The Phipps building is the second SEED classroom in the country, following the Perkins School in Seattle. The designs of the two spaces are similar, but SEED Collaborative executive director and designer of the Phipps space Stacy Smedley tweaked the overall plan for the Pittsburgh classroom, adding a vestibule and French doors that open onto a deck.
A 2013 report from the Modular Building Institute estimates that the U.S. has approximately 260,000 modular classrooms in use. While often considered a convenient solution for schools to expand, modular classrooms can also pose potential health and environmental risks, such as poor indoor air quality and toxins.
To meet LBC requirements, the SEED classrooms feature materials that are free from the International Living Future Institute's Red List, produce their own water and energy, treat and recycle all sanitary and stormwater on site, and have an energy recovery ventilator for optimum ventilation and indoor air quality. The spaces are built to last 100 years on a foundation system, reducing the environmental impact on its site and allowing the modular classroom to be moved or remain permanent.

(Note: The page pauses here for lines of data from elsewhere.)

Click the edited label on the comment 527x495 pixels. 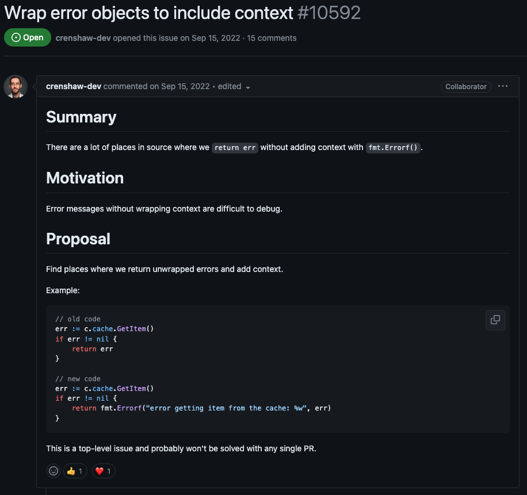pyautogui.click(x=229, y=86)
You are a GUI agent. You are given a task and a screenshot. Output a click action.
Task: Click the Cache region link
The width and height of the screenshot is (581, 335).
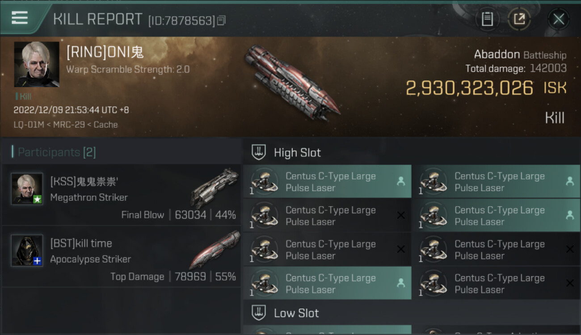click(x=105, y=125)
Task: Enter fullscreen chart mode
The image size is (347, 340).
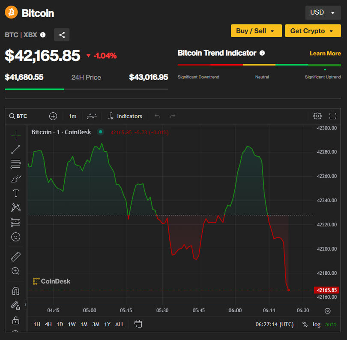Action: (x=333, y=116)
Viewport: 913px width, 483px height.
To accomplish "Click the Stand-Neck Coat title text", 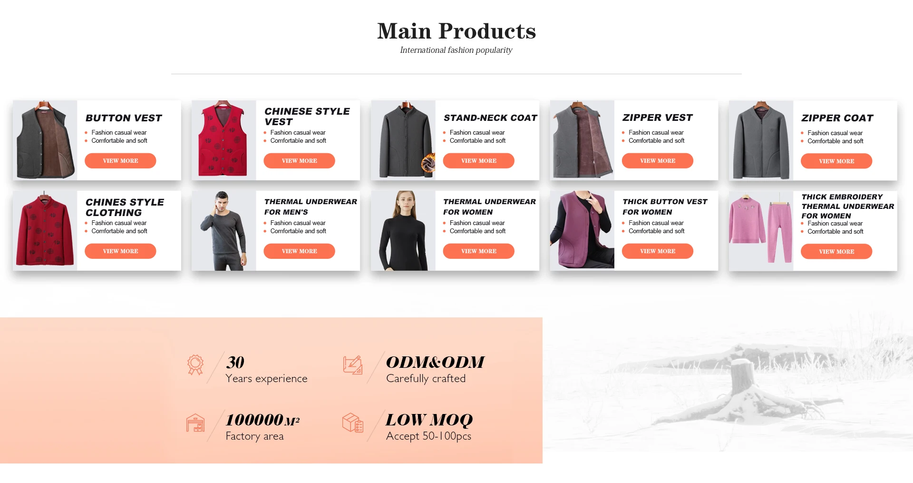I will tap(490, 118).
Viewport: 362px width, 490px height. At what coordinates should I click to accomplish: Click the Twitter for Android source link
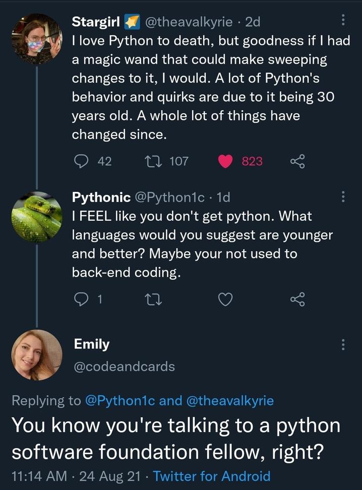[x=211, y=475]
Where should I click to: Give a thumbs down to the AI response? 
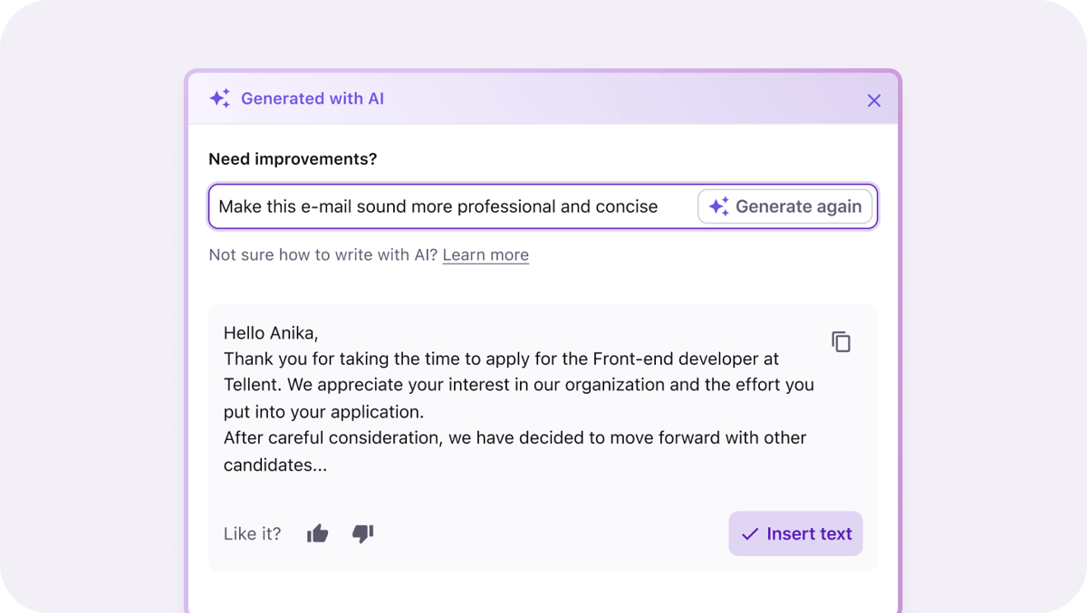pos(362,533)
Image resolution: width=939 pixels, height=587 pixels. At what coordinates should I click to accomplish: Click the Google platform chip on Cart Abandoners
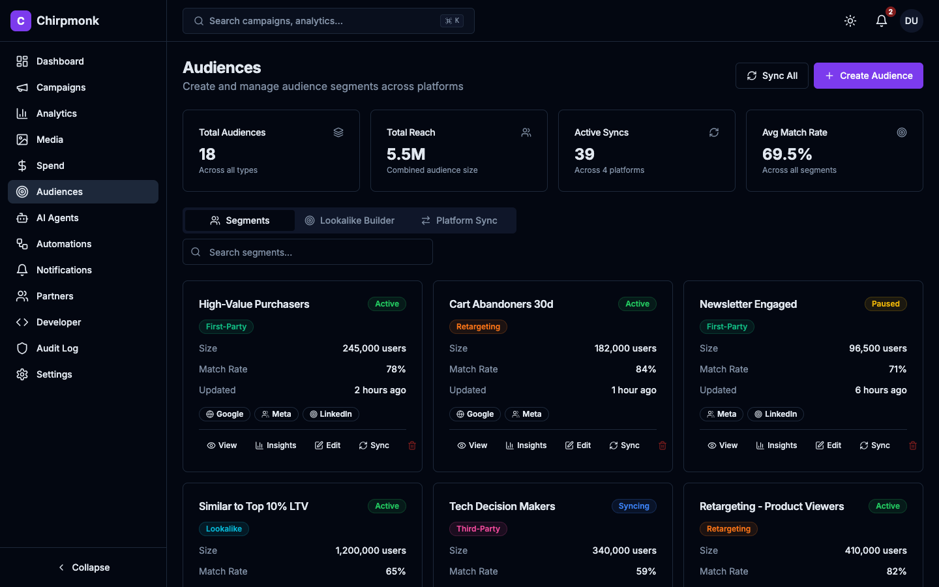tap(475, 414)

“Phipps has demonstrated leadership by being the first on the East Coast to embrace a SEED Classroom,” Smedley said in a press release. “We are excited to be a part of Phipps’ continued commitment to educating children and adults on the important role that the built environment should play in restoring planetary and human health. This space will be a hands-on learning laboratory, informing how we think about a Living Building designed classroom as a tool for education and engagement.”
The modular classroom arrived at the site on March 17 and will officially open on April 23.